Mme Charest (Rimouski): Vous soulevez la question de l'efficience, de l'efficacité, dans le fond.
Dites-moi, les infirmières peuvent agir à titre de prescripteurs. Pouvez-vous nous parler du rôle de l'infirmière en ce sens-là?
Mme Boulanger (Sylvie): Bien, en fait, c'est tout récemment, là, que ça s'est confirmé, notamment avec la question de la pilule du lendemain. On pouvait déjà... les jeunes femmes pouvaient... les jeunes femmes et... Peu importe l'âge, là, finalement, quand on en a besoin et on pense qu'on est à risque de tomber enceinte et que ce n'est pas souhaité, on pouvait avoir accès à la pilule du lendemain à partir de la pharmacie. Maintenant, les infirmières vont pouvoir ? puis c'est tout récent ? les infirmières vont pouvoir, entre autres, la prescrire. Évidemment, il y a des protocoles établis à cet égard-là, mais c'est à mon sens à peu près le seul niveau de prescription, là, auquel les infirmières sont autorisées actuellement.
Mme Charest (Rimouski): De toute façon, c'est un acte délégué, il est limité. Et, dites-moi, dans la formation que vous recevez comme infirmières, pour les soins infirmiers, tout ça, quelle est la place de la formation par rapport aux médicaments?

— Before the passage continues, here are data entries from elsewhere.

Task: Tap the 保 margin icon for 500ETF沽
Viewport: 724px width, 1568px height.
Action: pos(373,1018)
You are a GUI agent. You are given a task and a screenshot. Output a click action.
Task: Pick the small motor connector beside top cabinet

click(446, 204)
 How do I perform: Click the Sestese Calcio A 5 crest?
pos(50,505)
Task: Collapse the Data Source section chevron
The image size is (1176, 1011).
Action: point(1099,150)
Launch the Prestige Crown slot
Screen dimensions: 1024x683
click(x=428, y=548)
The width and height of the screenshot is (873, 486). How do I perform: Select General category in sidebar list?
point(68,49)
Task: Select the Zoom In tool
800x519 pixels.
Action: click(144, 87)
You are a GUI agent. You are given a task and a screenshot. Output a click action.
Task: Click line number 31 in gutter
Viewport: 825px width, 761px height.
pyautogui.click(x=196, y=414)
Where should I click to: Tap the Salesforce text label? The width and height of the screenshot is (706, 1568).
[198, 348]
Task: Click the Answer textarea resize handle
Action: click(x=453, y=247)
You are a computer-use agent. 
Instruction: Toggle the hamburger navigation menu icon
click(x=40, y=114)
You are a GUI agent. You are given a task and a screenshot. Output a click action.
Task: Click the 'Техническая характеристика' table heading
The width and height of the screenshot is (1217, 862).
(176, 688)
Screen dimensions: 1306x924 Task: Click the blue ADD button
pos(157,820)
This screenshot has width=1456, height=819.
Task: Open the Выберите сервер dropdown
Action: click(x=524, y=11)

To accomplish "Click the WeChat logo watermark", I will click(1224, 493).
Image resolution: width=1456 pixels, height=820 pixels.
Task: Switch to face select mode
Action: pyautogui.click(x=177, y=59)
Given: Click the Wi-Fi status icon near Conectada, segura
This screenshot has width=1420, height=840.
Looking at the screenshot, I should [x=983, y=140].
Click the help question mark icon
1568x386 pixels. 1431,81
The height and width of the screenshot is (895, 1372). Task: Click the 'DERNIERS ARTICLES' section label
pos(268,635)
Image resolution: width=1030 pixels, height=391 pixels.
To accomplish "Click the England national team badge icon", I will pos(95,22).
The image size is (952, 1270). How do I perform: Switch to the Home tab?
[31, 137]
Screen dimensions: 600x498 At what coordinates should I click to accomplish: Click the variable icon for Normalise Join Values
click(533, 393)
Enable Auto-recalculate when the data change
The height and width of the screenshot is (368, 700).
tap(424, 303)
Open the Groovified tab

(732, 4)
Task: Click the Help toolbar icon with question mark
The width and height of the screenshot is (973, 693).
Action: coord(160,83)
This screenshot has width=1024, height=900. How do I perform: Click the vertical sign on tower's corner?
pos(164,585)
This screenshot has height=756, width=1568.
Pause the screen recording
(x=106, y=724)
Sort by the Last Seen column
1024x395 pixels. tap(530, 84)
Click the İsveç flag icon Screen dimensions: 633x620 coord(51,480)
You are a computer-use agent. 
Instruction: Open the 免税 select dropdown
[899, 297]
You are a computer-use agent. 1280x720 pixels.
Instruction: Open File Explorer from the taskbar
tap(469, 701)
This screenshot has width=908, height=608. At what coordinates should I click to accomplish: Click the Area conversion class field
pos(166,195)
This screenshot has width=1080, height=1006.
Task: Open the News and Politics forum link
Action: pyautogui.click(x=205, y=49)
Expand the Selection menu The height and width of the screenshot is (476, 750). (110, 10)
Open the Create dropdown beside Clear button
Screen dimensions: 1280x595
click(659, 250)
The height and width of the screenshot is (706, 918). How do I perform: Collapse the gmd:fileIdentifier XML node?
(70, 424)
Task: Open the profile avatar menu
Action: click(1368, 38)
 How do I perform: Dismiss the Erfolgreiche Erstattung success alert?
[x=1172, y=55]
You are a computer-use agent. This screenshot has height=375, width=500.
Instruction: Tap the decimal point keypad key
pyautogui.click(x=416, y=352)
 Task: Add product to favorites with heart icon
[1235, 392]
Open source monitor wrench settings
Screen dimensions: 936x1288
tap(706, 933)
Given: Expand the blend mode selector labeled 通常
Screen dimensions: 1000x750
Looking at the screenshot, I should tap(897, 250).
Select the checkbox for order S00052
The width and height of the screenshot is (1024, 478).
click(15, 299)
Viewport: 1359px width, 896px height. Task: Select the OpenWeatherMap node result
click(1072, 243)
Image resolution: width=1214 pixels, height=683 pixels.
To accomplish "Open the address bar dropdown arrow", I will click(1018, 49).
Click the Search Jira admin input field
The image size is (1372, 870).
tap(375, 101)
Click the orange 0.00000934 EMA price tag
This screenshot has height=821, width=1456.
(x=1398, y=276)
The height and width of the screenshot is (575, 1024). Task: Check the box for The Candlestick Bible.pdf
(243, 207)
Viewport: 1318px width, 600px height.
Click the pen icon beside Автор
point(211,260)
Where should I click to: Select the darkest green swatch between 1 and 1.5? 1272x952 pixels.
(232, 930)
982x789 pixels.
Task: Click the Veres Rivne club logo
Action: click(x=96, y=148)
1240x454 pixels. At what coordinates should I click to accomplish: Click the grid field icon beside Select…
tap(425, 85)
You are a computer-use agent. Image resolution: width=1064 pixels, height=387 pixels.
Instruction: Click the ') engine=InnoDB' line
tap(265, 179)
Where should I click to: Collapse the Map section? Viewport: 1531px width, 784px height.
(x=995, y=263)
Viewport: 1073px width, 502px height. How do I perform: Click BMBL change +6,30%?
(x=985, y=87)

Mme Boulanger (Sylvie): Écoutez, moi, ma formation remonte à plus de 25 ans déjà. À l'époque, j'ai fait ma formation au niveau du cégep. Nous avions une session pleine de cours, à trois heures semaine, là, de... En fait, c'était 45 heures de cours consacrées à la pharmacologie, et c'est questionné également dans l'examen pour l'obtention du permis à la corporation professionnelle. Donc, maintenant, j'imagine que c'est encore tout autant au niveau du collégial. Il doit y avoir également une partie au niveau de l'université. Cependant, je ne suis pas en mesure de vous répondre de façon très précise, là, sur le nombre d'heures, à l'université, qui sont consacrées à la pharmacologie, je vous parle de mon expérience propre.
Mme Charest (Rimouski): O.K. Alors... Mais, au cégep, vous n'avez pas idée si ça s'est modifié, si le contenu des cours et le nombre d'heures consacrées, depuis ce temps, a été modifié ou quoi que ce soit?
Mme Boulanger (Sylvie): Non, je ne le sais pas. En fait, je n'ai pas eu récemment l'occasion de questionner cette dimension-là et... Non, je suis désolée.
Mme Charest (Rimouski): Parfait. Dites-moi, vous avez, j'allais dire une allergie, mais prenez-le pas mal, par rapport à l'axe 4, là, qui est le maintien d'une industrie dynamique. Et pour vous ça ne devrait pas être dans la politique du médicament. J'aimerais que vous nous en parliez, là, dans le sens de pourquoi on devrait exclure complètement, d'après ce que je comprends de votre mémoire, toute la question de l'industrie du médicament...
Mme Boulanger (Sylvie): En fait, une politique du médicament doit, d'abord et avant tout, être au service de la santé de la population. Et malheureusement, comme on le dit dans notre mémoire, il ne s'avère pas que la politique qui est présentée actuellement soit, d'abord et avant tout, au service de la population, et c'est ça qu'on regrette. On veut bien avoir une industrie de pointe, florissante, on en est, mais je pense qu'il faut être capables de se donner des priorités dans l'état de santé de la population, dans les politiques qu'on adopte, notamment en santé, en services sociaux. Et je trouve qu'il est difficilement conciliable de vouloir, par exemple, tout mettre en oeuvre... ou faciliter de façon fort évidente l'industrie pharmaceutique au détriment de la population, à tout le moins d'un certain nombre de notre population, là. Et éthiquement, moralement, on trouve ça difficile.
Mme Charest (Rimouski): Merci, mesdames. Bonne fin de journée.
Le Président (M. Paquin): Merci donc, Mme Boulanger, Mme Mercier, de la Fédération des infirmières et infirmiers du Québec. Merci de votre présence à la Commission des affaires sociales. La commission ajourne donc ses travaux sine die.